Watching it I couldn’t help thinking of the last cinematic portrait of Freud I’d enjoyed, David Cronenberg’s A Dangerous Method, which is a whole lot less stuffy and more subversive than this. But don’t get me wrong, Freud’s Last Session’s more modest pleasures still include Anthony Hopkins roaring at full playful bluster and Matthew Goode doing his very best, in a more subtle way, to match him.

The central tenet of their discussion is the existence, or absence, of a Christian god, though the conversation ends up going off in plenty of directions, mostly into the past, helping expand what might have been a stage-bound adaptation. The film serves as a slight biography of both men, their traumas and formative events, both shaped by war in one way or another.

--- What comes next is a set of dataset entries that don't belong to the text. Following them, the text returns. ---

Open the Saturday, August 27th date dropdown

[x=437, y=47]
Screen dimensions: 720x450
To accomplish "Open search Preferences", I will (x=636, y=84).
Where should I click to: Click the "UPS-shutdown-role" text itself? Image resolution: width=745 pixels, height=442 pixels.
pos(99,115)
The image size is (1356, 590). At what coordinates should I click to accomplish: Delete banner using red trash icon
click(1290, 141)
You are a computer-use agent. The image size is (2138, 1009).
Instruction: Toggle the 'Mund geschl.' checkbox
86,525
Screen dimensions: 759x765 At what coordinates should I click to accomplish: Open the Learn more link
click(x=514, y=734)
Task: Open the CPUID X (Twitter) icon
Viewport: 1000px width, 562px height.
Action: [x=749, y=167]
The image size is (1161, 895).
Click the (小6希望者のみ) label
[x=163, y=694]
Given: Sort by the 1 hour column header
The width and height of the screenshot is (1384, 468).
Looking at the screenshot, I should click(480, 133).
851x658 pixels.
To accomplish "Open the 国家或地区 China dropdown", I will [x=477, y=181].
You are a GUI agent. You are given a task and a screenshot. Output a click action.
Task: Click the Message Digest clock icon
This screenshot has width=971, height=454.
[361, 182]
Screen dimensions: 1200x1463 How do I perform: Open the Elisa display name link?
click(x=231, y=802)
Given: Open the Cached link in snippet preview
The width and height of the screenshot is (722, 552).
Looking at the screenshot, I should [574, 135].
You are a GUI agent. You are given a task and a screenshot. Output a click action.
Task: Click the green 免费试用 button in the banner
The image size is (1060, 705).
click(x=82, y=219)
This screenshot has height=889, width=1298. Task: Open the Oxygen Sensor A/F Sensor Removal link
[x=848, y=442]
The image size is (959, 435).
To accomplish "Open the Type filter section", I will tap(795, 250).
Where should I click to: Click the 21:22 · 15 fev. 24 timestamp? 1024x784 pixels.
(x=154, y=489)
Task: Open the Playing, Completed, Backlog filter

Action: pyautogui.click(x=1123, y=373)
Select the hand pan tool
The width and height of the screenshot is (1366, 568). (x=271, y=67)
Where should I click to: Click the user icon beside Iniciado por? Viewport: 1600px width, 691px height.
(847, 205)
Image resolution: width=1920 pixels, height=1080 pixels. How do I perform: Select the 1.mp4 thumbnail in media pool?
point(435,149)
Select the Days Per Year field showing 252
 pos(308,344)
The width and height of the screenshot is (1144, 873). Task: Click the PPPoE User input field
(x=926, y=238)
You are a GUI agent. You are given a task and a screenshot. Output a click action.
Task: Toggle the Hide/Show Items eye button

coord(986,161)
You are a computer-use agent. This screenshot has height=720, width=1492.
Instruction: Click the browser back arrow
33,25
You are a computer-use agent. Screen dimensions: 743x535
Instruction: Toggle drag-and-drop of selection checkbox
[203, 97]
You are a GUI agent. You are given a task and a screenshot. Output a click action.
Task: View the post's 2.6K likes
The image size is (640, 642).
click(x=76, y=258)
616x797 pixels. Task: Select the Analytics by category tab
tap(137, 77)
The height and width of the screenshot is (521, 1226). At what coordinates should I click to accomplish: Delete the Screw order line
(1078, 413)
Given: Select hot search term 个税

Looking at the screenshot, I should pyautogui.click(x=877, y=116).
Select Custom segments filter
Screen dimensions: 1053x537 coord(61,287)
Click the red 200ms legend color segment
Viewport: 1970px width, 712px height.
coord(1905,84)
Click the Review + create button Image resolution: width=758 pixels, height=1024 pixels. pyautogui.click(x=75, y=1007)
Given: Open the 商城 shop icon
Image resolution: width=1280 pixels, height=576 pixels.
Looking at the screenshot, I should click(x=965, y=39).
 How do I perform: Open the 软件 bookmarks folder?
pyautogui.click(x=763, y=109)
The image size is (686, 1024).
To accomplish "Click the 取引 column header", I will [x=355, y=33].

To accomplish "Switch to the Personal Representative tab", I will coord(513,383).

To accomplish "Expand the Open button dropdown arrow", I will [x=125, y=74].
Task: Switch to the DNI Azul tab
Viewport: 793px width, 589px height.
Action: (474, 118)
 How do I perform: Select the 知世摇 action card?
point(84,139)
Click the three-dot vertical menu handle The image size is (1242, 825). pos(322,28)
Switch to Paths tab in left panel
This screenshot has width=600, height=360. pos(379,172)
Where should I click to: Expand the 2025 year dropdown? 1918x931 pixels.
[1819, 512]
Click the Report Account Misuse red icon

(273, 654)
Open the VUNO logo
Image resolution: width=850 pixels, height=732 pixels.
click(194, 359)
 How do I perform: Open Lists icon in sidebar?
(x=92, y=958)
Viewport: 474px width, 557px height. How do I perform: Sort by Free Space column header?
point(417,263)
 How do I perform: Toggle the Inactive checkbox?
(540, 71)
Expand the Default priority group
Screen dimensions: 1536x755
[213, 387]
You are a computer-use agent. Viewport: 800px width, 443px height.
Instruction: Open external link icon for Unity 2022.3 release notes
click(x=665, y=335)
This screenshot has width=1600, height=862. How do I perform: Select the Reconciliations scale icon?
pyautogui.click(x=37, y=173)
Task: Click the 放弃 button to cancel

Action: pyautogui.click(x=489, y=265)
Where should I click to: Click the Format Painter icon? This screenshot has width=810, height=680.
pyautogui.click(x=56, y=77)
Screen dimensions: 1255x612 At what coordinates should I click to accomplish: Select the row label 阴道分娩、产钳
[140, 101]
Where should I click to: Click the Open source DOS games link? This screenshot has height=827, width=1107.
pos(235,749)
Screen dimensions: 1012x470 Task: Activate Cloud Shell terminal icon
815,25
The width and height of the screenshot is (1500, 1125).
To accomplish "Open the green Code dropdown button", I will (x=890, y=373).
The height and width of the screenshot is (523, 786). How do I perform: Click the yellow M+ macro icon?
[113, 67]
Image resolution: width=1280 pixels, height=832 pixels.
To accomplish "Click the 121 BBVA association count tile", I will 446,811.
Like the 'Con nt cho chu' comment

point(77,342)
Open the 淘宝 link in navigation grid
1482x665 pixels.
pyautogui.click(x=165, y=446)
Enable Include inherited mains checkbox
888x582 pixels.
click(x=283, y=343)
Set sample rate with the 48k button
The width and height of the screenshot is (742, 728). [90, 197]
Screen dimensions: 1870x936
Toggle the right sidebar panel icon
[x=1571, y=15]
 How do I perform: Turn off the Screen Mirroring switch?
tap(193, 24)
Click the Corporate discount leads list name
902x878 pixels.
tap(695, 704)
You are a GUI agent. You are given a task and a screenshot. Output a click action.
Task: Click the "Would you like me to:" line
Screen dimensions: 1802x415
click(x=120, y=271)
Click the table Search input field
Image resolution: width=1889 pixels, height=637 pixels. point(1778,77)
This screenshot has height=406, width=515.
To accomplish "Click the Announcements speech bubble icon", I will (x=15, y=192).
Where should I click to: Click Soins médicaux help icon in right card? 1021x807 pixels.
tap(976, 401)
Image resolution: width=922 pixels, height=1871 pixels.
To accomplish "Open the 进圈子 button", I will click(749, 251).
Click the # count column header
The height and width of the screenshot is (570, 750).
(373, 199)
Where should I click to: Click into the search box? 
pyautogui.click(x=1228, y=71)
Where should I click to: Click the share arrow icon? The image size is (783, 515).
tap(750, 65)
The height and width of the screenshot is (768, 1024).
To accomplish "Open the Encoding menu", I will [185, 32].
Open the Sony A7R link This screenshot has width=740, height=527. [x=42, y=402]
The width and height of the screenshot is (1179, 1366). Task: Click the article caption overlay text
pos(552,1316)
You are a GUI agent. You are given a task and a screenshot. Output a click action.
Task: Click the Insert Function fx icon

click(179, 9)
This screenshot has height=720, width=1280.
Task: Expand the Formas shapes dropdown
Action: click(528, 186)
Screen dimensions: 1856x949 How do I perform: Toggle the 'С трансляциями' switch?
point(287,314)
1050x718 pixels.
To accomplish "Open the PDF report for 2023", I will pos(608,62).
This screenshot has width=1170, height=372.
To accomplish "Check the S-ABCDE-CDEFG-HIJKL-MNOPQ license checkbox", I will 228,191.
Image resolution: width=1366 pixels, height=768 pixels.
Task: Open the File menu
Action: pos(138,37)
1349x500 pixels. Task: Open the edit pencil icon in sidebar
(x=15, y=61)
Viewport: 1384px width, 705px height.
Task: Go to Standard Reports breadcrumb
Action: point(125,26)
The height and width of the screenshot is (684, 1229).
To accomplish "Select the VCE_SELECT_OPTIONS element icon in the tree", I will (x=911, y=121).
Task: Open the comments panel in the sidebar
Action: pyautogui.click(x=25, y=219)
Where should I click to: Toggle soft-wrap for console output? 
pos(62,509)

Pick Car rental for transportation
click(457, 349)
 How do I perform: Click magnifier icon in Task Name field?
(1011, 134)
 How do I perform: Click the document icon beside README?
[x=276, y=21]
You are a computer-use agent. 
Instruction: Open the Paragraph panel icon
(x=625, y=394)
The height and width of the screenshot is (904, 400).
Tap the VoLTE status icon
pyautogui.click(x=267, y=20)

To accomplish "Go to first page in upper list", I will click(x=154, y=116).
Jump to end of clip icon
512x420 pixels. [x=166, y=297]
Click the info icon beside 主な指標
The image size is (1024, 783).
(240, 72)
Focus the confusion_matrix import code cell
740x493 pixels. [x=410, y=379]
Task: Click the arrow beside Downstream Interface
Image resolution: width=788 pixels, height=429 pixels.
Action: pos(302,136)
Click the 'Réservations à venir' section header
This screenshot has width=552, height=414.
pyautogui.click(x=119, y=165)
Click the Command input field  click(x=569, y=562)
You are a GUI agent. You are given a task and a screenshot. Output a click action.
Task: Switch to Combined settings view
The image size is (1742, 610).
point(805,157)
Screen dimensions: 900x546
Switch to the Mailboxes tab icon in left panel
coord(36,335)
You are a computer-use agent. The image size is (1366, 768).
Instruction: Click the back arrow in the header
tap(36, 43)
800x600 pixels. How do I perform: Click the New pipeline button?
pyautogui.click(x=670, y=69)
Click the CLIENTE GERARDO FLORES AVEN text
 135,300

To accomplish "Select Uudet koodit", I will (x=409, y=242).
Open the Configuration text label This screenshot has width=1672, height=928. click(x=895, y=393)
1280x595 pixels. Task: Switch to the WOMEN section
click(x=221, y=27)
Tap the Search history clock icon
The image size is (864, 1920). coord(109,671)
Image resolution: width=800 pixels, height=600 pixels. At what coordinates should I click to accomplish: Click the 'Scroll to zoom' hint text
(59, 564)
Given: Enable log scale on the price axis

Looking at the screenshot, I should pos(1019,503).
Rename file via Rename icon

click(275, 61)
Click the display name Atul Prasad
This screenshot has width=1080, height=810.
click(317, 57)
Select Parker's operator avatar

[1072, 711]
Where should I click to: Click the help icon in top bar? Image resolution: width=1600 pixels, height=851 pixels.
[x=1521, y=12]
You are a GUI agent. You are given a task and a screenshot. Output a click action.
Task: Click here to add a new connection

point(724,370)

Also a part of this is Freud’s daughter, Anna (Liv Lisa Fries), who has also chosen research and teaching, and how her devotion to her father might have been unhealthy. It also explores how that devotion complicated her romantic connection with another woman (Jodi Balfour).

The conversation between the men is lively, if a little unsurprising, with Freud accusing Lewis of trafficking in superstition and folklore — “Our moral certainty is the beast,” he rages — while Lewis demands to know why if religion can make room for science, why science can’t return the favour.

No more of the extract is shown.